Deborah McWhinney, the head of Citigroup's flagging personal banking and wealth management group, is leaving her post after a tumultuous two-year run following the spin-off of its Smith Barney brokerage unit in 2009.

In an internal memo from Paul Galant, the chief executive officer of Citi's global enterprise payment group and Cece Stewart, president of the firm's U.S. consumer commercial banking unit, it was announced that McWhinney will now become head of its newly created global digital merchant Acquiring group, reporting directly to Galant.

"With her substantial background in the payments industry while working at Bank of America and Visa International, Debby has a stellar reputation and an established track record of building businesses focusing on meeting client needs and delivering world-class execution," Gallant said in the memo.

Citi officials said the GEP unit represents "one of the most strategic growth opportunities, allowing us to leverage our industry-leading wholesale and retail payment capabilities across regions and organizations."

"Debby will lead our efforts to provide comprehensive payment solutions for the world's largest global institutional clients," he added.

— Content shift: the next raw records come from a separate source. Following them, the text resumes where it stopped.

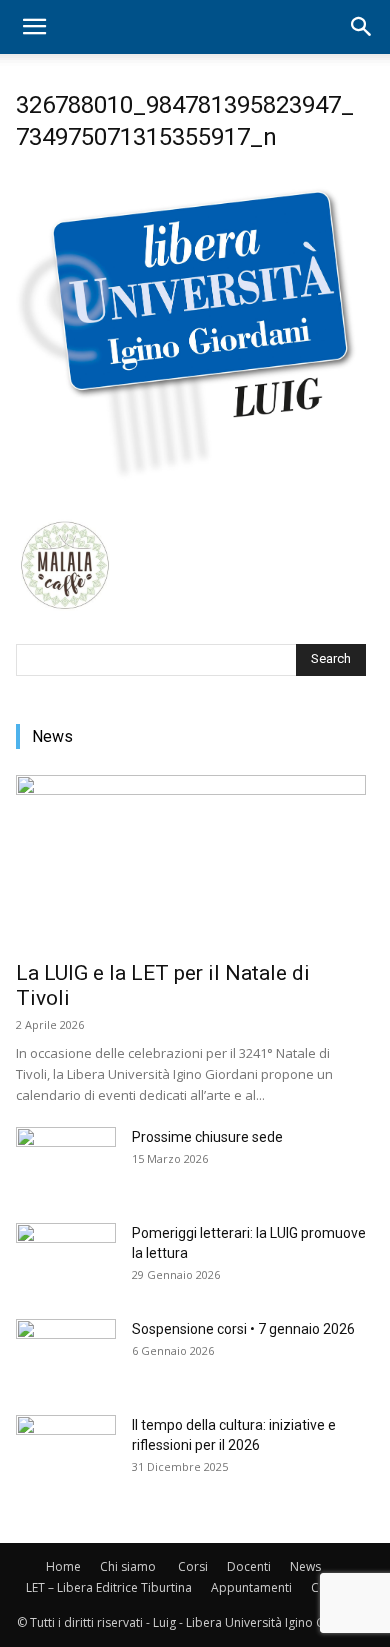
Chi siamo (128, 1566)
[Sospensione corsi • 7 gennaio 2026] (66, 1354)
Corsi (193, 1566)
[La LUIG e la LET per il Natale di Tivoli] (191, 861)
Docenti (249, 1566)
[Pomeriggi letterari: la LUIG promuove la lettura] (66, 1258)
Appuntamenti (251, 1587)
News (305, 1566)
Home (63, 1566)
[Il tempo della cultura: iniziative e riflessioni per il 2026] (66, 1450)
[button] (34, 27)
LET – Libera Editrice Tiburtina (109, 1587)
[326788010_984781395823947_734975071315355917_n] (191, 496)
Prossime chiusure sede (207, 1137)
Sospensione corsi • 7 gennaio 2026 (243, 1329)
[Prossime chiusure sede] (66, 1162)
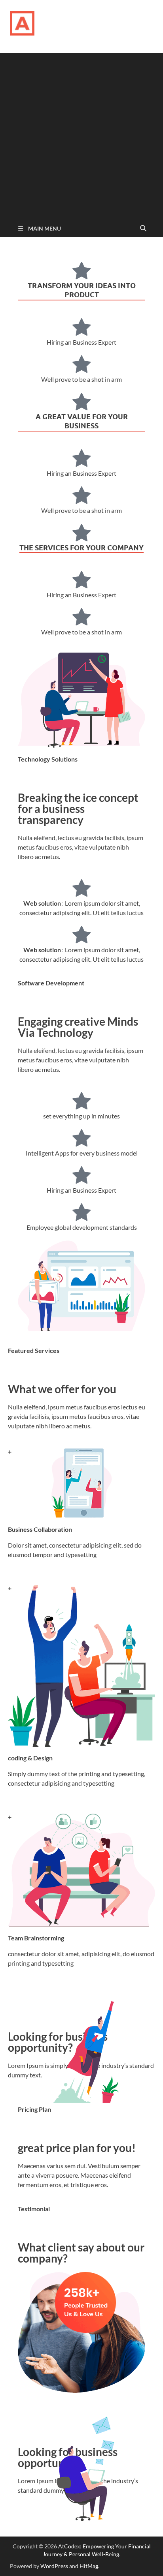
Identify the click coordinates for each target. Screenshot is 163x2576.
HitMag (89, 2566)
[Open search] (143, 229)
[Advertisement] (81, 134)
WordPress (54, 2566)
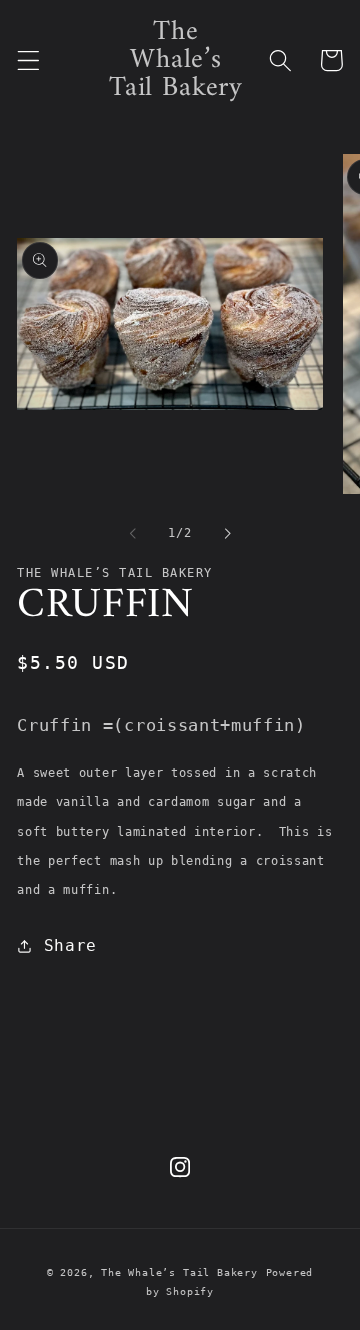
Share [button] (70, 945)
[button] (28, 60)
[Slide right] (227, 533)
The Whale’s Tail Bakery (179, 1272)
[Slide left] (133, 533)
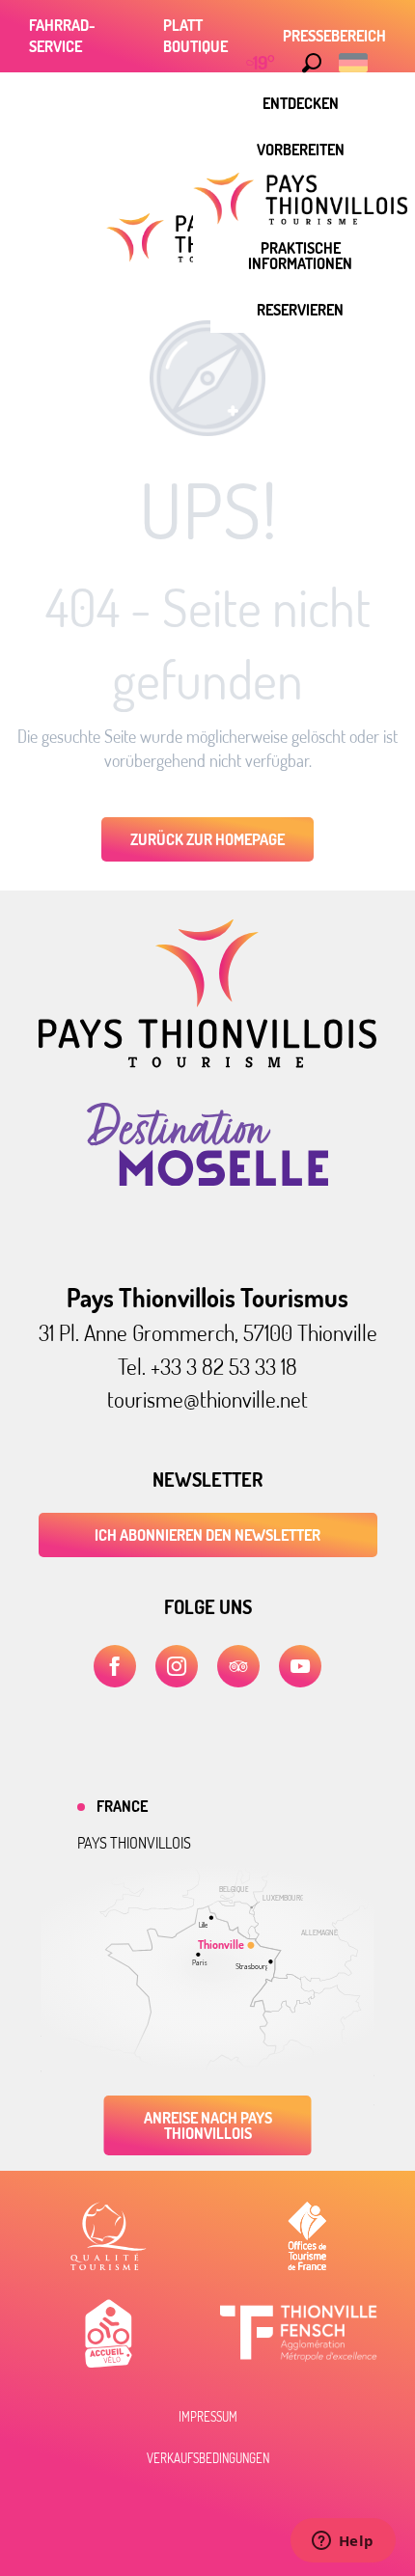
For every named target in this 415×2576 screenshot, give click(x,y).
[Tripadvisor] (238, 1666)
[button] (311, 62)
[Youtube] (300, 1666)
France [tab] (122, 1806)
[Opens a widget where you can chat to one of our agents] (343, 2542)
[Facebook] (115, 1666)
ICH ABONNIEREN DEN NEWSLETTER (207, 1535)
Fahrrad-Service (62, 35)
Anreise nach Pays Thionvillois (208, 2125)
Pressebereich (334, 35)
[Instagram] (176, 1666)
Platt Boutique (195, 35)
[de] (354, 62)
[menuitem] (300, 103)
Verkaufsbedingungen (208, 2458)
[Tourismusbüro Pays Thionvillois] (207, 1062)
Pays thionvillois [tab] (134, 1842)
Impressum (208, 2417)
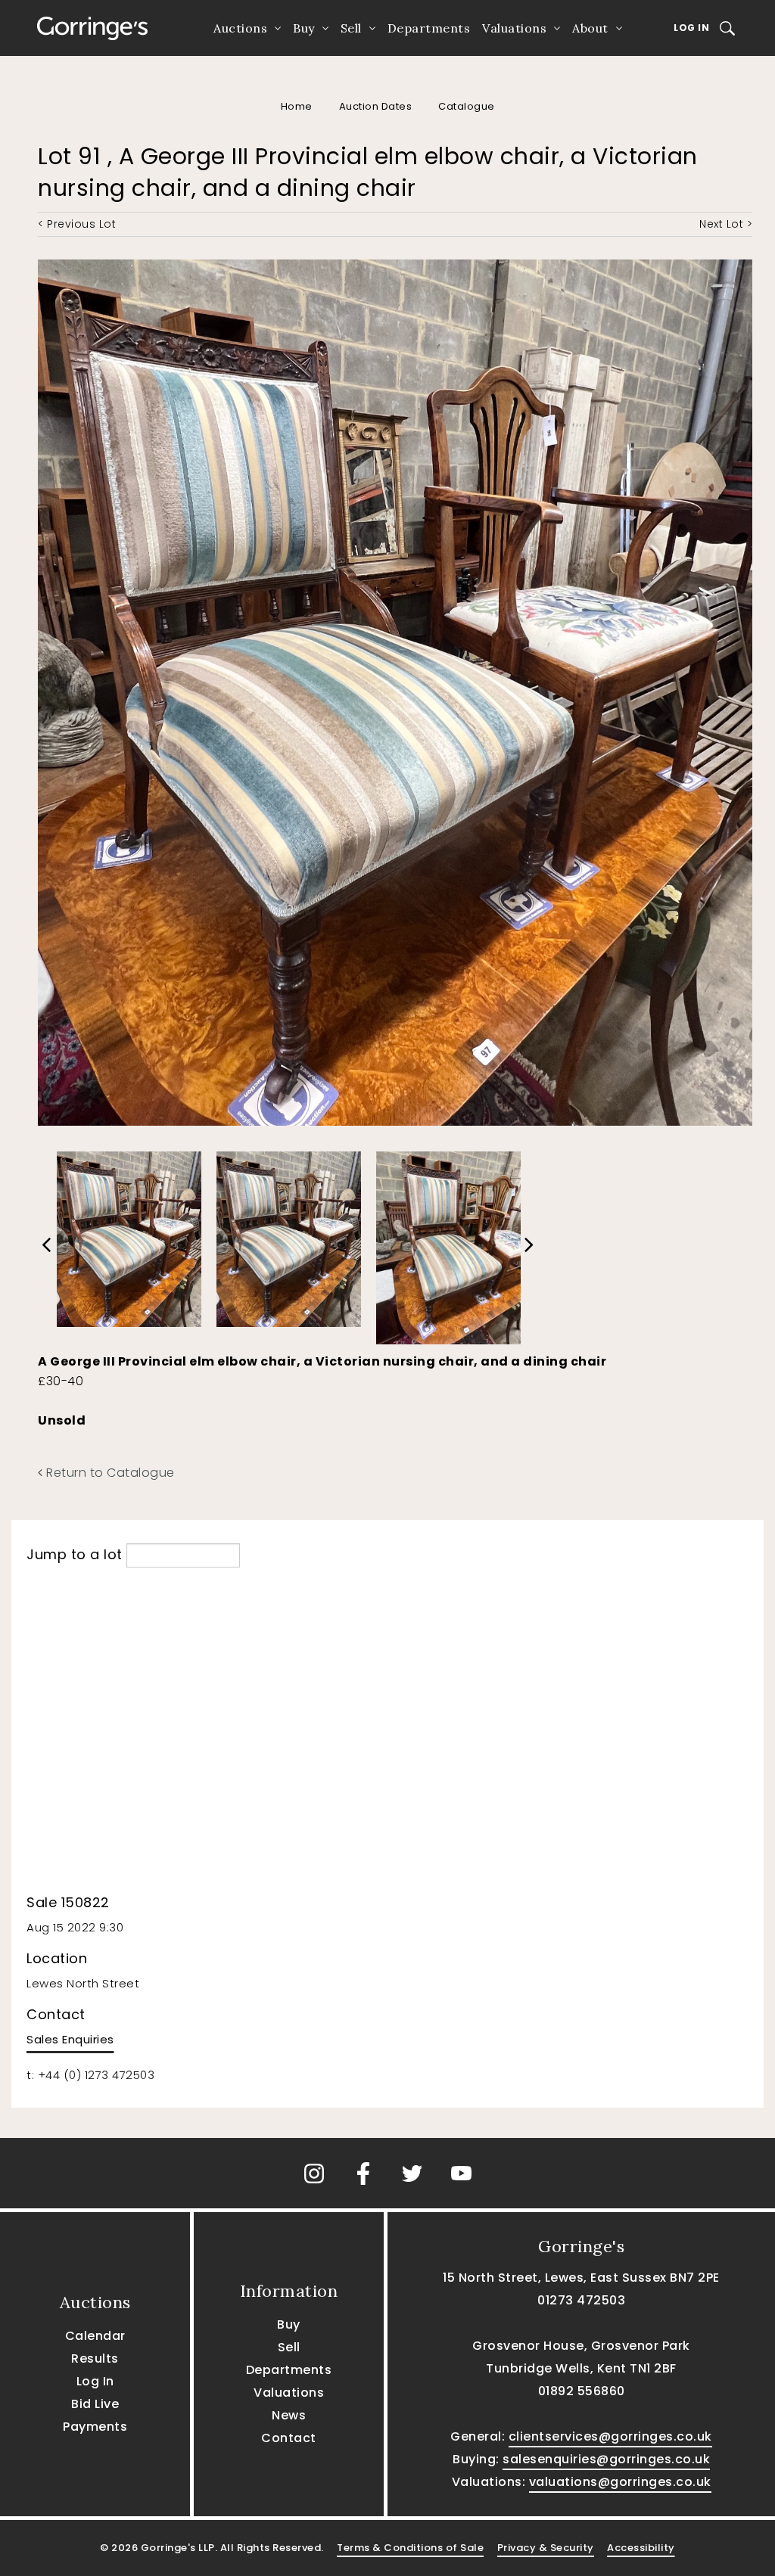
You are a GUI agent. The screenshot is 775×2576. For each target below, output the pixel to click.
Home (297, 106)
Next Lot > (725, 223)
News (289, 2415)
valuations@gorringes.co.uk (620, 2482)
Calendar (95, 2336)
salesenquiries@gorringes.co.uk (606, 2459)
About (590, 28)
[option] (129, 1235)
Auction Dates (375, 106)
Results (95, 2358)
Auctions (240, 28)
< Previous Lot (77, 223)
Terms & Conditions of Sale (410, 2547)
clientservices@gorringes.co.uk (610, 2436)
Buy (304, 28)
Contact (288, 2438)
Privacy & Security (545, 2547)
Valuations (514, 28)
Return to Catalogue (109, 1472)
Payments (95, 2426)
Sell (351, 28)
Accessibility (641, 2547)
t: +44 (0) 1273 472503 (90, 2075)
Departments (429, 28)
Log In (691, 27)
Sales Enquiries (70, 2039)
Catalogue (466, 106)
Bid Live (95, 2404)
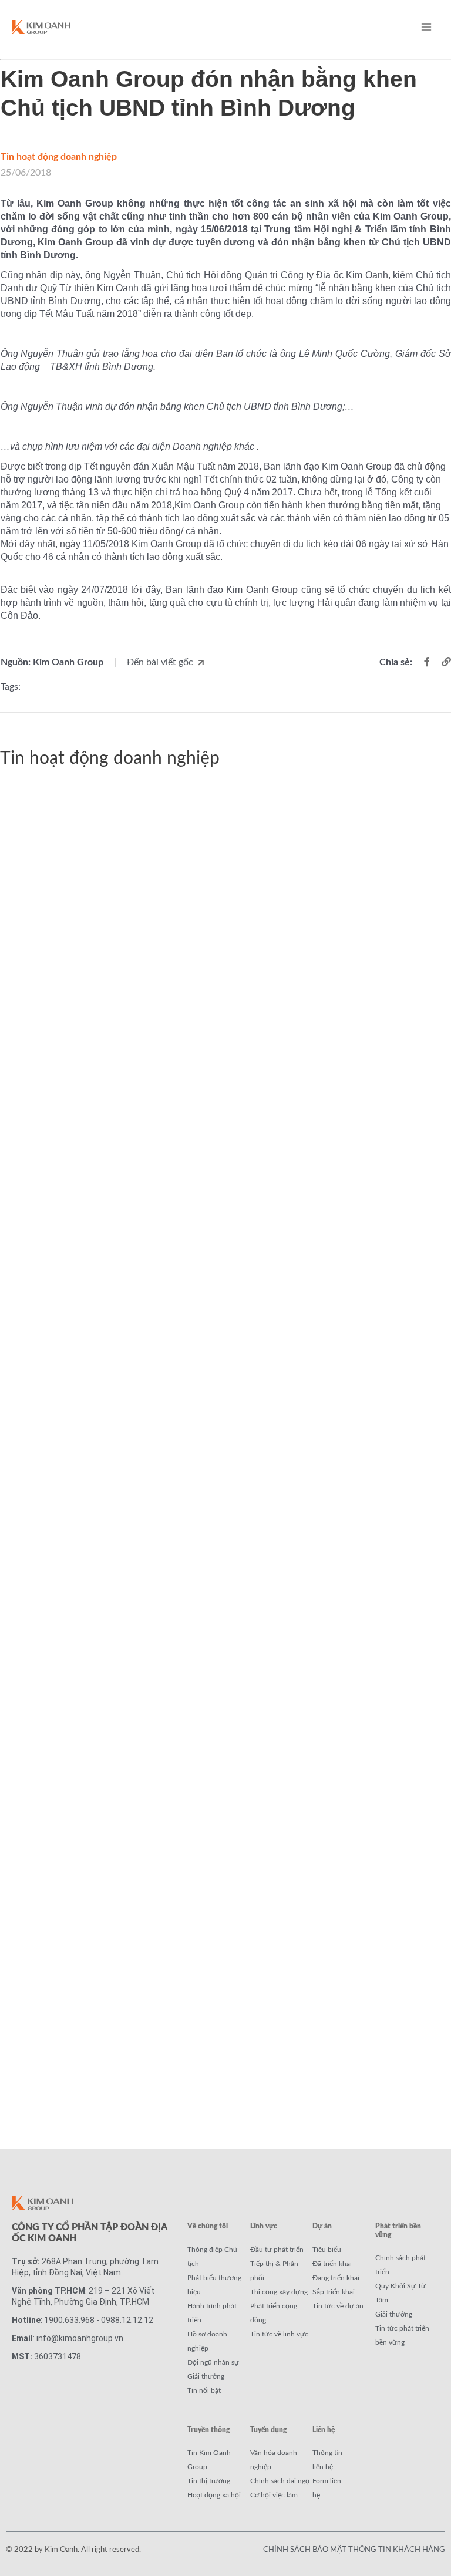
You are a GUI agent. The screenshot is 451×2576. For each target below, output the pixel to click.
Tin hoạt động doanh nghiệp (59, 156)
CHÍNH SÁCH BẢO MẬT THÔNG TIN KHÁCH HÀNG (354, 2550)
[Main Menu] (426, 27)
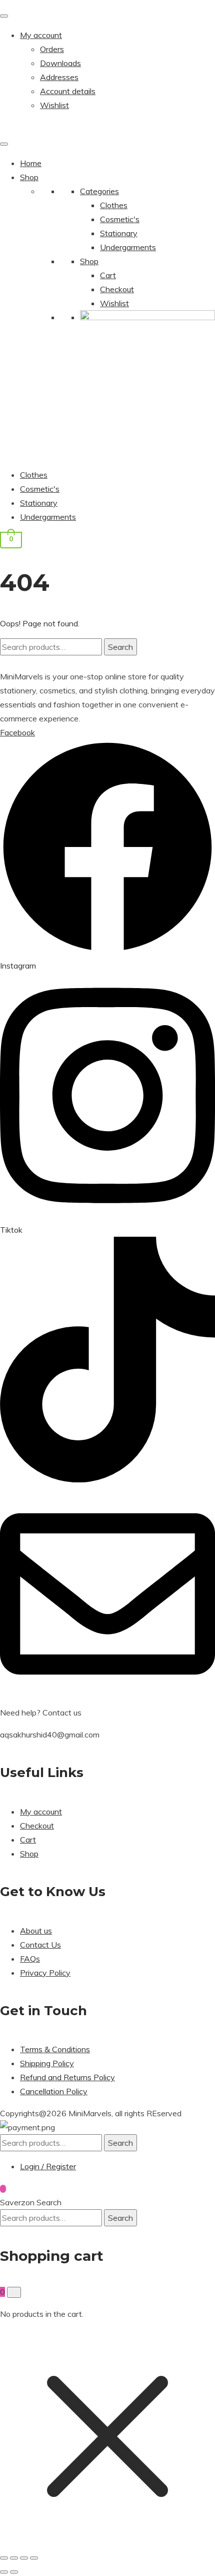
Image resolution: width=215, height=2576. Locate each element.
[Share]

McWhinney, who previously spent seven years running Schwab Institutional before joining Citi in March 2009, wasted little time before making waves at Citi when she initiated a strategy to transition bank brokers from a commission model to a fee-based platform that resulted in a massive exodus of the longtime Citi brokers.

Citi's roster of bank advisers fell from 553 in June 2009 to just over 300 in February before, according to Citi, rebounding to about 400 financial advisers and consultants today.

Despite widespread criticism of her attempt to "Schwabify" Citi's once-thriving wealth management unit, McWhinney stuck to her guns and established teams of four to 12 advisers to promote a more "entrepreneurial" approach.

In May, McWhinney told American Banker sister publication Bank Investment Consultant she felt the transition to a fee-only structure was going smoothly and positioned Citi for strong growth in the future.

"I've been very pleased with the growth of our advisory assets," she said at the time, adding that average account sizes were increasing and the "number of households with over $200,000 in assets is up significantly year over year, and that's after downsizing some people and after attrition."

Galant, in the memo, praised McWhinney for leading the personal banking and wealth management unit through "massive industry and regulatory changes" and credited her for positing the business for future growth.

"Over the past two years, Debby has done an excellent job of setting a strategy and driving execution for Citi's personal banking and wealth management business, building tremendous momentum in products, risk and wealth management," he said.

As to who will now head up Citi's personal banking and wealth management group, Stewart told RegisteredRep that no successor has been named, no timeframe for selecting a replacement has been established and the firm would take it's time to make sure it finds the right person.

Another component of McWhinney's mandate, besides shifting from a commission-based to fee-based approach and creating teams of four to 12 advisors to manage client portfolios, included a referral program under which Citi would pocket a fee — reportedly 25 basis points — on assets referred to outside RIAs.

That portion of the overarching strategy, according to Citi spokesman Sean Kevelighan, is now "on hold" pending comments from the Labor Department as it works to issue guidance to the financial services industry pertaining to separating retirement and non-retirement assets under the Employee Retirement Income Security Act of 1974.

However, Kevelighan said, for Citi advisors and clients, it's still business as usual as the company embarks on a search for a replacement.

"With new leadership, you can expect change but the overall strategy, including the team approach, will remain the same," he said.